Indian Feast 2008

ganesha

Back when I was a freshman in college, I took a class on the history of India. Partway through the term, our professor hosted a dinner party at her house, featuring traditional Indian foods. I volunteered to be part of the cooking team, and learned how to make chai, pop mustard seeds and fry potatoes. The rest of the class arrived later, ate a vast quantity of everything, drank chai and all fell asleep on the professor’s living room floor. I think some of us had to be carried back to our dorms.

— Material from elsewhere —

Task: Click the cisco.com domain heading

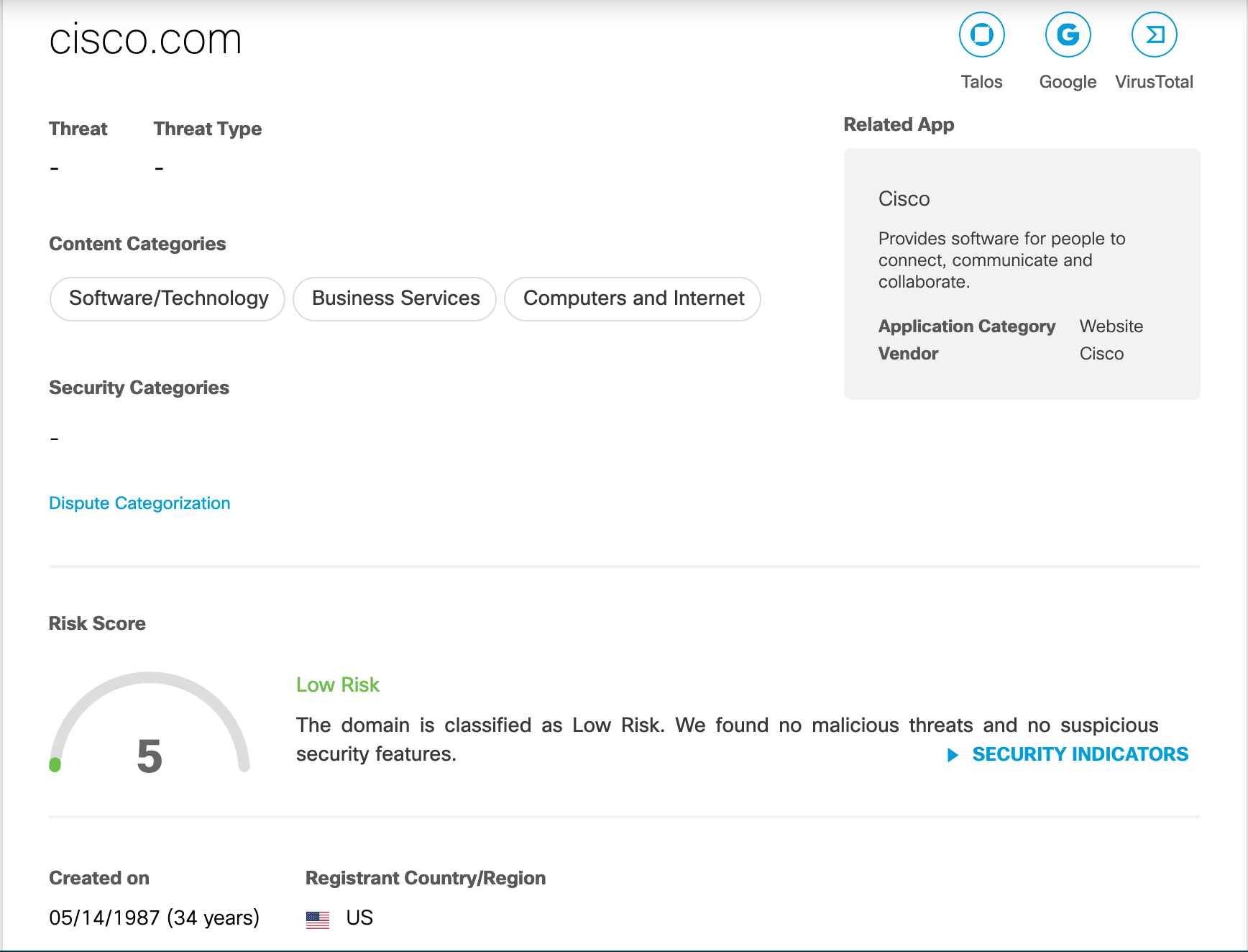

Inspired by that experience, for a number of years now we’ve hosted an event at our house, formally dubbed the Quasi-Annual Skagit County Indian Feast & Hike (QASCIFH?) As you might expect from the name, it involves a hike followed by a lot of home cooked Indian food. We’ve found that a brisk walk in chilly weather helps work up a good appetite and keeps us awake longer. We don’t usually go far - maybe 2 to 4 miles - but it’s a fun outing, with the prospect of good food at the end.

chutney and naan

We usually hold this event early in the year, when weather is uncertain, but usually it works out pretty well - we’d never had to cancel on account of weather. Enter spring 2008. The day of the party it snowed. And hailed. And rained. And snowed some more. We all stood inside staring out at the ice pellets as they poured down and skittered across the sidewalk, and decided that drinking wine and eating pappadums was the better part of valor. So no hike this year, save for a small excursion around the block during a sunbreak. (more…)

Published in: on April 25, 2008 at 5:00 am Comments (2)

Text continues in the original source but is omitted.